Uma mudança na mobilidade traria um outro efeito: a redução das mortes por trânsito. Metade dos leitos nas UTIs está ocupada por vítimas de acidentes de carros. No momento em que tanto se fala de nossa capacidade hospitalar para enfrentar nossas necessidades, esse é um dado importante para levar em consideração.
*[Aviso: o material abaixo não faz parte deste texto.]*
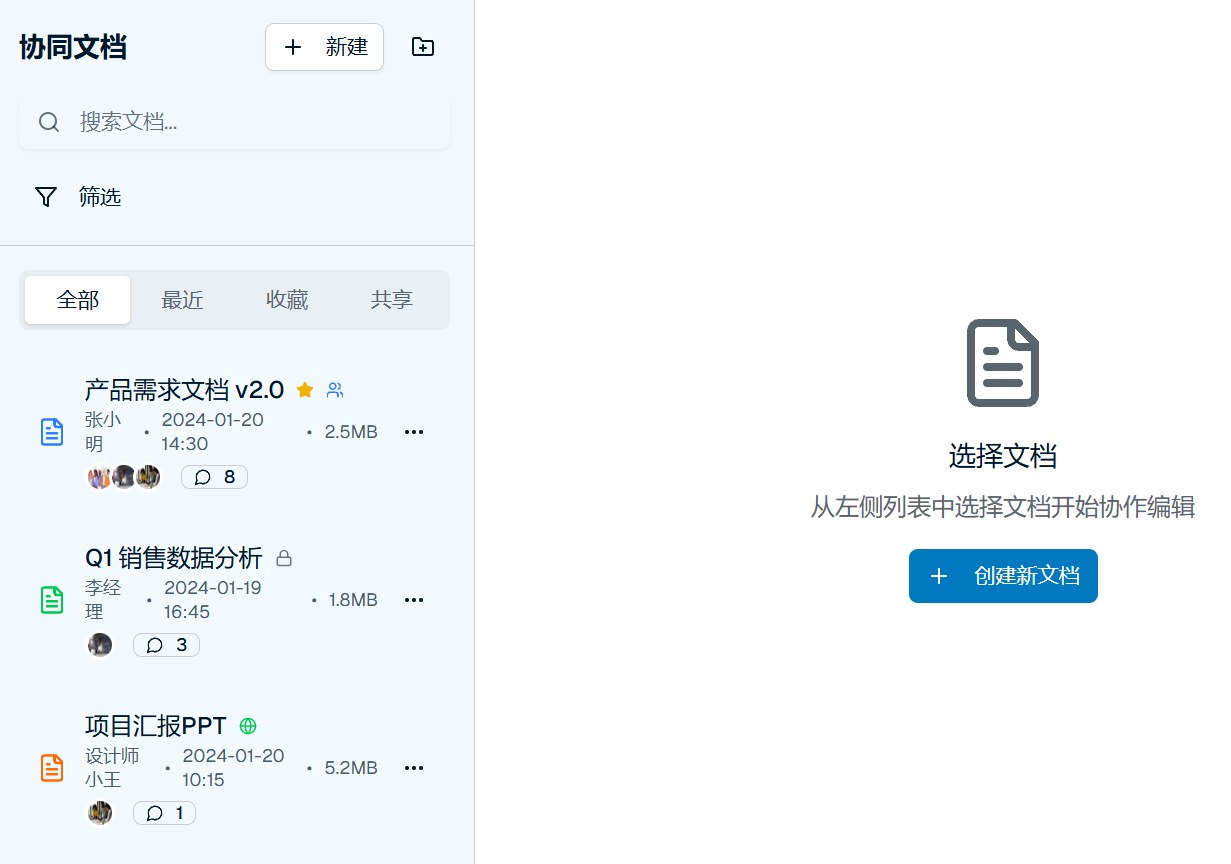This screenshot has width=1231, height=864.
Task: Click globe icon next to 项目汇报PPT
Action: tap(248, 726)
Por fim, uma menor dependência de automóveis poderia colocar em discussão um modelo urbanístico que ganhou força por aqui principalmente a partir dos anos 1990, que é o deslocamento de parte das classes média e média alta para as periferias, nos condomínios de alto padrão, num autoconfinamento da vida em comunidade. Esse sistema depende do carro como meio de locomoção, já que trilhos exigem alta densidade populacional. A ocupação dos espaços poderá também ser repensada.”